Mr. Gallone was beloved among his crews, his co-workers said. He had worked his way up, becoming a supervisor who clocked workers in and out of sites, but he also worked alongside his crew members, earning their deep respect.
And his co-worker:
Mr. Canzona, 45, came from a family of construction workers. His father, Lawrence Canzona, began working in the business in 1947, said his mother, Nile Canzona, 81, who spoke by phone from her home in East Northport on Long Island.
Three of Mrs. Canzona’s four sons followed in their father’s footsteps, she said, learning the perilous business of climbing cranes and pouring concrete, laying bricks and pushing buildings skyward.

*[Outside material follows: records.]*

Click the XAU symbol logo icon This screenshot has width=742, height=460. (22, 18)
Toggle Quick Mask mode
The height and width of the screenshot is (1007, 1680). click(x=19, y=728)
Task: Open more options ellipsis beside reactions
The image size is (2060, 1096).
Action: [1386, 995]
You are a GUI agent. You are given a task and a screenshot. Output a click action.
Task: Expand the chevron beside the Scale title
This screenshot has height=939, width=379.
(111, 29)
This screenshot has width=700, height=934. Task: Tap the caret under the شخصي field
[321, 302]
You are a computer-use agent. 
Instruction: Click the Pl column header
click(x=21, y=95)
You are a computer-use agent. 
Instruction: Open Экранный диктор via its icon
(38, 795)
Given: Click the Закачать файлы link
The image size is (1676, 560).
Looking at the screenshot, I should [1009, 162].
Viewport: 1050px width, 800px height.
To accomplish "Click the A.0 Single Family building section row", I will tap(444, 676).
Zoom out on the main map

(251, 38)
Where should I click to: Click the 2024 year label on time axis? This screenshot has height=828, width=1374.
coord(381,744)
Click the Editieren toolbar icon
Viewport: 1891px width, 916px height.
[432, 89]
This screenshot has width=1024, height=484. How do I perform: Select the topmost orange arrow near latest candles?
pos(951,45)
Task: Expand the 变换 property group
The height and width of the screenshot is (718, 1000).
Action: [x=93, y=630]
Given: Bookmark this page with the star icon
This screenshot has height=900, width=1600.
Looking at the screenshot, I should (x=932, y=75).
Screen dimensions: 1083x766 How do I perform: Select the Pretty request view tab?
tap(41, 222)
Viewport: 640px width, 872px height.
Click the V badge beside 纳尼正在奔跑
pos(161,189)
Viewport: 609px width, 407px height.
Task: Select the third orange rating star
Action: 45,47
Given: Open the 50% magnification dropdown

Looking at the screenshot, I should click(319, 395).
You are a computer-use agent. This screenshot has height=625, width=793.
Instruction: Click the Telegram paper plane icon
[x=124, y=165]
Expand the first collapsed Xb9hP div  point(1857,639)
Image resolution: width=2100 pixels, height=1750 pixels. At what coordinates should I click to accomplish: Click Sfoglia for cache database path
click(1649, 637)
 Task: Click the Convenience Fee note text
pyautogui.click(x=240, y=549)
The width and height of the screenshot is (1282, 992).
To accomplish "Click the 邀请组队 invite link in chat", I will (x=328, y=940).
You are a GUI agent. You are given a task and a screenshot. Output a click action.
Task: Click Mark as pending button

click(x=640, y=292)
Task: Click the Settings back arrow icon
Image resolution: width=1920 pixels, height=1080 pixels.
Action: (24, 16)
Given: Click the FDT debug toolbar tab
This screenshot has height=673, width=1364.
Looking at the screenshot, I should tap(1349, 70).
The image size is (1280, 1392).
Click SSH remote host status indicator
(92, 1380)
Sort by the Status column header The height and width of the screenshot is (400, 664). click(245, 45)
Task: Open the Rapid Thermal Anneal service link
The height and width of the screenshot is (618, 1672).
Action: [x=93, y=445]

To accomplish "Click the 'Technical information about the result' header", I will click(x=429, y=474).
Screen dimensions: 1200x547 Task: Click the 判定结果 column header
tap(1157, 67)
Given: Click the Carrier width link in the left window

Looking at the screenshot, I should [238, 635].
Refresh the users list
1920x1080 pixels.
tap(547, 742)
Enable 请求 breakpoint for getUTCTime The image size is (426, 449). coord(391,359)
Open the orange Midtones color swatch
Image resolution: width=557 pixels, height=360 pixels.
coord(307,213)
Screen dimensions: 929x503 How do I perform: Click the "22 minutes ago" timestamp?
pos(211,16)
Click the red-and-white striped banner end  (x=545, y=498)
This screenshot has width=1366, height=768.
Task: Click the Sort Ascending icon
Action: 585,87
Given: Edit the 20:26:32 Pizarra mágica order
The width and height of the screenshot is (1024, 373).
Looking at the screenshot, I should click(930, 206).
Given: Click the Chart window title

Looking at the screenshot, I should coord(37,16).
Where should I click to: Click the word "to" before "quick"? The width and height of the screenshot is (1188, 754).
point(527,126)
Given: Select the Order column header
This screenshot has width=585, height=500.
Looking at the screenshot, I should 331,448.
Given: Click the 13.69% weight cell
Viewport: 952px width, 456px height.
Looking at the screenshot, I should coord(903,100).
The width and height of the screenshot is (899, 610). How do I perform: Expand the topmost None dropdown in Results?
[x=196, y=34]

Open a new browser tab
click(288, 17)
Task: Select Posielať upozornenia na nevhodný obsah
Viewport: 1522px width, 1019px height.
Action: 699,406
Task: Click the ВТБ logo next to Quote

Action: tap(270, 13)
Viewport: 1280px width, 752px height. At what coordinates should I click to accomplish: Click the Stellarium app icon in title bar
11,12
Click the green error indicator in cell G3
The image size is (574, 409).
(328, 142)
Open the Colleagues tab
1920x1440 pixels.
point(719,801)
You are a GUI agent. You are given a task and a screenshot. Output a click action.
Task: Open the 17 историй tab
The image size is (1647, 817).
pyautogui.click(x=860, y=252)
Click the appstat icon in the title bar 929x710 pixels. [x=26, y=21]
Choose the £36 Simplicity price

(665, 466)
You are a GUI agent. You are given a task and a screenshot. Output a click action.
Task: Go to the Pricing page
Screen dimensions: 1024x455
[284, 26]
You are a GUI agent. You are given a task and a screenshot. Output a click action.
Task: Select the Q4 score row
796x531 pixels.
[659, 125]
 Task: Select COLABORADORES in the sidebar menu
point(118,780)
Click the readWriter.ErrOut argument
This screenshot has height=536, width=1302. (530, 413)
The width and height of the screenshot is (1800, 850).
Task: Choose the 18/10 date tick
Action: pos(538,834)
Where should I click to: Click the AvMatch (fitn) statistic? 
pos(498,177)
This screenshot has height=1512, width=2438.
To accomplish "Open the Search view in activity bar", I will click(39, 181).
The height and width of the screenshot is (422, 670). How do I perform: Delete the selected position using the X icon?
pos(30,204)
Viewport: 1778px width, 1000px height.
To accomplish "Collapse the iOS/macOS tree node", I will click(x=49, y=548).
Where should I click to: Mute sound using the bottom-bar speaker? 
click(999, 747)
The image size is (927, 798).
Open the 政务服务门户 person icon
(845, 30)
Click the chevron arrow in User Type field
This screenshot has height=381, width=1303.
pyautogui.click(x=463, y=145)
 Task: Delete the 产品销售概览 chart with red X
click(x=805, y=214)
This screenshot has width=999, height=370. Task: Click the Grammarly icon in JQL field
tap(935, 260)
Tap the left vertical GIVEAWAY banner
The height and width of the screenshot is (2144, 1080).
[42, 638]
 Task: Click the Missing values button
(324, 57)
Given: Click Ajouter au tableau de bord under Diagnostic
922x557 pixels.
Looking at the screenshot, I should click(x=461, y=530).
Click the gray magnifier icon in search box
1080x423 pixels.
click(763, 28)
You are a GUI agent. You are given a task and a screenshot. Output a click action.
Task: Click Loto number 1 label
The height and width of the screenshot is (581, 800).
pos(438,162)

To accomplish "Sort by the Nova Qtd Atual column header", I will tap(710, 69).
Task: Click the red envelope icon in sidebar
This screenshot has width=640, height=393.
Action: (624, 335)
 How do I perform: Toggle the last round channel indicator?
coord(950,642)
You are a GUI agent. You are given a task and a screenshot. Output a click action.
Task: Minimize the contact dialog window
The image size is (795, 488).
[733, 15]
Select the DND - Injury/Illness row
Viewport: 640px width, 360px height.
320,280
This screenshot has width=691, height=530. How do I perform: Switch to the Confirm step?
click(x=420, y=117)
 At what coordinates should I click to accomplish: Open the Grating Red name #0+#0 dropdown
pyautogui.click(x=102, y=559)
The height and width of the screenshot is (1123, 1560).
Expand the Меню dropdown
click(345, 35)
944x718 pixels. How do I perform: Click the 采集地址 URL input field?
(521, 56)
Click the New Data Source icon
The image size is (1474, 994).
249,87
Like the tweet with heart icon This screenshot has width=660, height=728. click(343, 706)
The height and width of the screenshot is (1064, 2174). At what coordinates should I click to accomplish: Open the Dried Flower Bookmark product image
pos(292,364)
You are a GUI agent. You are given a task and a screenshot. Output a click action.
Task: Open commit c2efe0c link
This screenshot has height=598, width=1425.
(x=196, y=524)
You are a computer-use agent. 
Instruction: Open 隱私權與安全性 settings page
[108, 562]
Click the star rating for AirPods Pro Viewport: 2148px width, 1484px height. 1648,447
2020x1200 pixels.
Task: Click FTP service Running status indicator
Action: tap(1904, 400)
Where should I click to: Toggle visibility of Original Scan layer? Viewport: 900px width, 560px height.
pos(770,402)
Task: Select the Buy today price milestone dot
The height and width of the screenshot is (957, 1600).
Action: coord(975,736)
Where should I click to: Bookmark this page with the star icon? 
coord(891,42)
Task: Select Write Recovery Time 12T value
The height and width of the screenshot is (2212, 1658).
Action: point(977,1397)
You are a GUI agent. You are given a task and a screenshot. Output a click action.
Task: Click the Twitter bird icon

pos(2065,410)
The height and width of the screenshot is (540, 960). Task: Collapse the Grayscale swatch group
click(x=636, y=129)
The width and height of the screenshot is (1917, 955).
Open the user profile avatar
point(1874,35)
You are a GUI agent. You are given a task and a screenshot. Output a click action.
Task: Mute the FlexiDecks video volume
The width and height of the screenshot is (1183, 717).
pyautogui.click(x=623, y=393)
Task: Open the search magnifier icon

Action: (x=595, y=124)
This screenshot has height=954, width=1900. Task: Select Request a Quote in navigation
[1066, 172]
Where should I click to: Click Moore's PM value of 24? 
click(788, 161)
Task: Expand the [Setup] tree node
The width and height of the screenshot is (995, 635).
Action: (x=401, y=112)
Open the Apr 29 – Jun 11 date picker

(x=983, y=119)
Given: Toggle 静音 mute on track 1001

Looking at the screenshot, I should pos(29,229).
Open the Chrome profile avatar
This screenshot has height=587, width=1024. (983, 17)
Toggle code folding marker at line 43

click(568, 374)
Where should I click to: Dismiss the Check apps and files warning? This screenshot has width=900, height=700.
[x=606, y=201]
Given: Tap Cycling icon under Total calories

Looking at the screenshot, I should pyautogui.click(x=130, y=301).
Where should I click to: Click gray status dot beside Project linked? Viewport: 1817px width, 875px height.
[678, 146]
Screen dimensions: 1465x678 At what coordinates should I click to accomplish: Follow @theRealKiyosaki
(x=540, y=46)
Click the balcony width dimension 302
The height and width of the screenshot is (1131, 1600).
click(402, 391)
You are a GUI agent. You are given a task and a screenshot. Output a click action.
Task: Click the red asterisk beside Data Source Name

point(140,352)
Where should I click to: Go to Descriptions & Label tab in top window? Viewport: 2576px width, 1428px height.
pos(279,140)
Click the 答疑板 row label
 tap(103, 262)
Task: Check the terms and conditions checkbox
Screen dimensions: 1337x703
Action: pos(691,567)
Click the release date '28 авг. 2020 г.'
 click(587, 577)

“Everyone loves him,” Mrs. Canzona said a few hours before her son’s body was found. “He never says a bad word about anybody. He can’t even step on a spider. He always puts them outside. He was always so sensitive, always like that.”
After the accident on Saturday, two of Mr. Canzona’s brothers, Steve and Chris, rushed to the scene, and stayed until 3 a.m. They winced as firefighters poured water onto the rubble, imagining their brother trapped and freezing. They went home, an hour’s drive, and returned at 8 a.m. on Sunday, waiting until midnight and agonizing over the rescue effort, which seemed to them to be painfully slow.

Comments
Thanks for writing on this......I also can't get over Sago
I've been in the construction industry in one way or another most of my working life. Currently I'm a structural and mechanical inspector for a jurisdiction in Oregon, and very proud to be an SEIU member. In my twenties, there was almost no regard for safety on the work sites. Now there is more attention, but most contractors in my area are routinely non-compliant with OSHA regulations.
Construction sites always have been, and I presume always will be, organized around the push of meeting performance standards. Of course managers realize they have to get it right, or engineers and guys like me will slow up their progress a whole bunch. Worker safety then, especially in non-union work sites, is merely a third priority. It is tragic that people have to die before safety becomes a front burner issue, but until we put real teeth into OSHA enforcement it will never be front and center.
Let this become a priority for union folks, to press for legislative reform, increased funding to send more OSHA compliance officers out in the field, and iron-clad whistleblower protections for those who step up, not to be disloyal to their employer, but to be loyal to the cause of self preservation, and that of their co-workers and their families.
.....and let us never forget the Sago and other mining disasters. I can still hear Bush's speech of "entering into a new era of cooperation with the mining industry." Of course this meant dismantling safety inspection programs, and reducing fines for violations to just a few hundred dollars. Many miners have needlessly died since then. I only wish Bush had to stand trial for this loss.
But we have to move forward now. There is a report on the Sago disaster at http://www.wju.edu/sago/SagoMineDisasterReport_July2006.pdf
Please remember, fellow union activists, to keep worker safety on the front burner when you consider your legislative priorities.